Il reste une impression étrange à la fin de ce livre qui oscille entre conte et drame, l’impression d’avoir réellement plongé dans la vie d’une personne et non pas d’un personnage.  Je vous le recommande  !

Le coupeur de roseaux – Junichirô Tanizaki

0 commentaires

Lors d’une promenade, un homme s’arrête pour observer la Lune et rencontre un autre homme. Celui-ci lui offre du saké, puis lui raconte une histoire, celle de la belle O-Yû et d’un triangle amoureux.

Pour le résumé, j’ai un peu galéré, pardonnez-moi, mais déjà, on ne connait à aucun moment le nom des deux hommes, et ensuite, c’est assez dur de résumer ce livre sans faire de spoiler.
Même si je ne l’ai pas du tout aimé, c’est pas une raison pour tout raconter !

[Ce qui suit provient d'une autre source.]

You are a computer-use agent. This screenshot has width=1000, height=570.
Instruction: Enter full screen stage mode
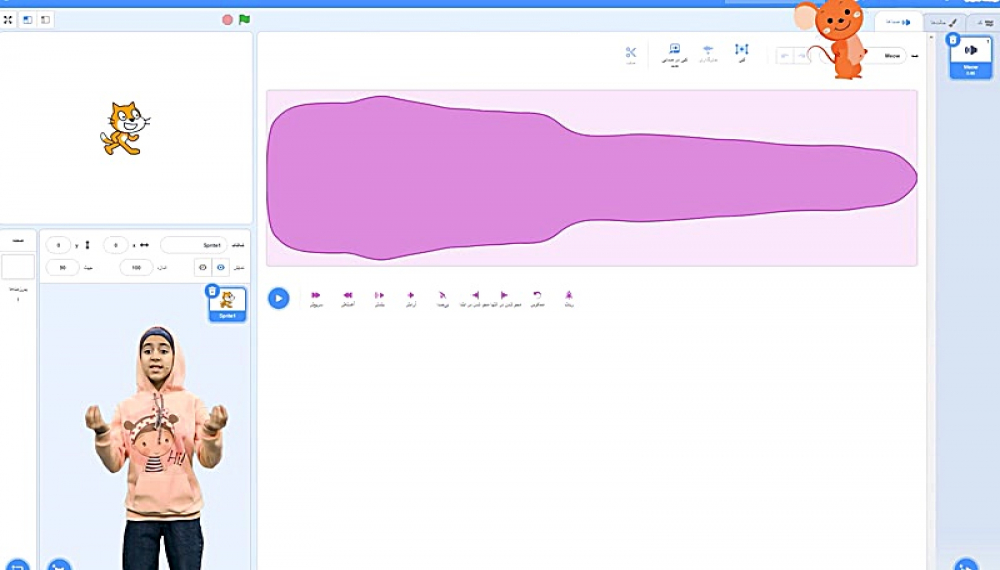(8, 19)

Ce livre est écrit par un écrivain Japonais très connu là-bas (d’après mon libraire), personnellement je n’avais jamais entendu son nom, et je me suis que comme ce livre est très court (120 pages écrit gros), ce serait un bon moyen de le découvrir, voir son style d’écriture, pour peut-être me plonger dans d’autres de ses œuvres.

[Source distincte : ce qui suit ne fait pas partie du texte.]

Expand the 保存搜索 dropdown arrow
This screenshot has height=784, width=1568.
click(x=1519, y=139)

Au niveau du style donc, je me suis ennuyée comme rarement en lisant un livre ! Déjà, environ 70 pages sur les 120, sont en fait une description de la ballade du monsieur, avec pleins de données géographiques et historiques, elles pourraient être intéressantes, mais elles sont balancées si abruptement qu’elles en deviennent rébarbatives. Tanizaki liste tout les monuments et routes en les saupoudrant de poèmes obscures, apparemment très connus, mais là encore, pas par moi. Bref, cette première partie est à réserver aux personnes pouvant comprendre les références, c’est plus un guide de voyage qu’autre chose.

Ensuite la partie un peu plus “roman”, le monsieur arrive lui propose du saké et lui raconte une histoire. L’histoire elle-même m’a profondément ennuyée également.
O-Yû est un personnage exécrable et sans aucune profondeur, je ne comprends absolument pourquoi dans l’histoire elle est tant aimée ! Elle est orgueilleuse, immature, moqueuse, mais par contre elle est très belle. Désolée, mais pour moi ça ne suffit pas à justifier que l’on fasse tout pour elle et qu’elle estime cela normal !
Je n’ai pas non plus aimé les autres personnages, qui sont incapables de réfléchir et voir ce qui cloche chez cette fille qui est estimé comme une princesse simplement parce qu’elle est belle, même si elle ne sait absolument rien faire.
Le triangle amoureux dont je parle dans mon résumé, est aussi palpitant que Edouard-Bella-Jacob, c’est à dire pas beaucoup, on connait la situation de départ et il est très facile de comprendre comment ça va se terminer.

En bref, même s’il est court, ce livre est long à lire, à cause d’un style d’écriture aussi mouvementé qu’un guide de voyage, et d’une histoire extrêmement ennuyeuse et banale. Je n’ai pas l’intention de lire d’autres livres de cet auteur pour lui donner une seconde chance !

Je tiens à être honnête, avant de l’acheter j’ai fait un tour sur Internet, et ce livre avait de très bonnes critiques, il semblerait que moi je sois passé à côté.